Tras la experiencia de Marrakech decidimos que lo mejor era evitar las ciudades, así que en lugar de pasar la siguiente noche en Beni-Mellal encontramos un riad en una pequeña población llamada Kasba Tadla, 30 kilómetros más al norte. A pesar de ello teníamos una jornada más corta sobre la moto, así que por primera vez en el viaje íbamos a aprovechar para parar a visitar cosas en vez de ver el país desde la moto.

Dejamos las estrechas calles del casco antiguo en formación cerrada y nos zambullimos en el tráfico de hora punta de la mañana sin desayunar, pues no estaba incluido y nuestro escritor bohemio pedía demasiado por él. Al entrar en la avenida principal de salida de la ciudad las dos otras motos quedaron un poco rezagadas detrás de algunos coches, de modo que cuando vi una gasolinera un poco más adelante me detuve a un lado, esperé a ver el faro de Gerard y entré hasta los surtidores. Cuando bajé de la moto y vi que Esteve no estaba con nosotros le pregunté a Gerard, que dijo que lo acababa de ver detrás suyo. Esperamos un rato, pero parecía que no nos había visto girar y había seguido adelante. Fui un rato a ver si lo encontraba, pero no lo vi y cuando volví a la gasolinera, donde Gerard se había quedado esperando, tampoco había aparecido allí de modo que, por si acaso, desandamos el camino hasta la rotonda anterior para asegurarnos de que no hubiera pasado nada.

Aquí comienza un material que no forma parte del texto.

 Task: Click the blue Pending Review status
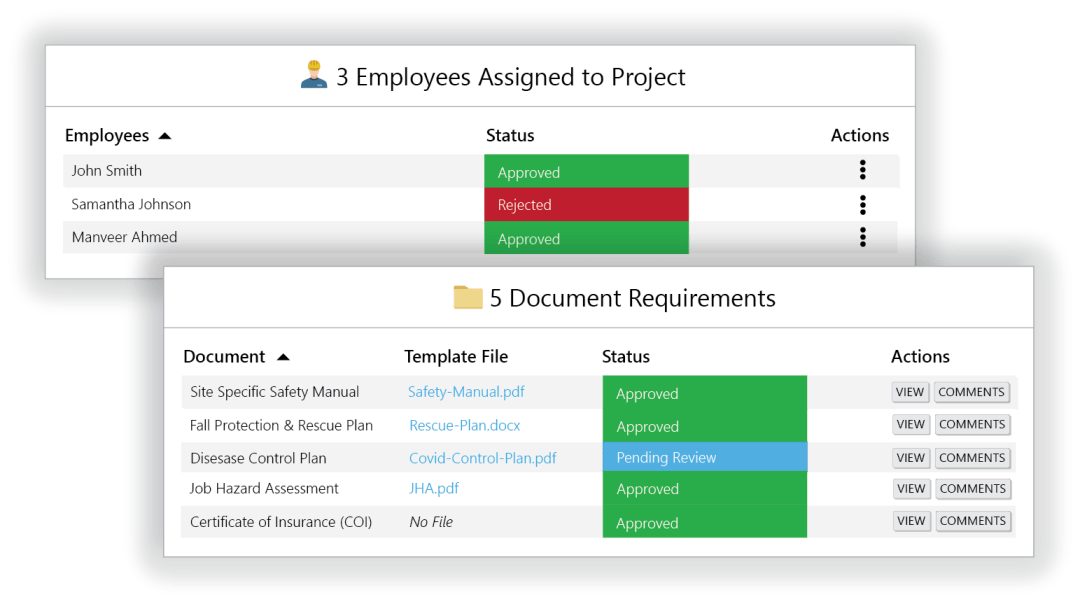tap(704, 458)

Estaba claro que estaba delante nuestro, así que tarde o temprano pararía cuando viese que iba solo. Decidimos tirar hasta la intersección donde íbamos a dejar la nacional para iniciar la ruta paisajística, a unos 7 kilómetros a las afueras de Marrakech.

Tampoco estaba allí, y mientras debatíamos qué hacer recibí un SMS suyo en el que decía que estaba bien y que nos encontraríamos en las cascadas de Ouzud, a medio camino de Kasba Tadla.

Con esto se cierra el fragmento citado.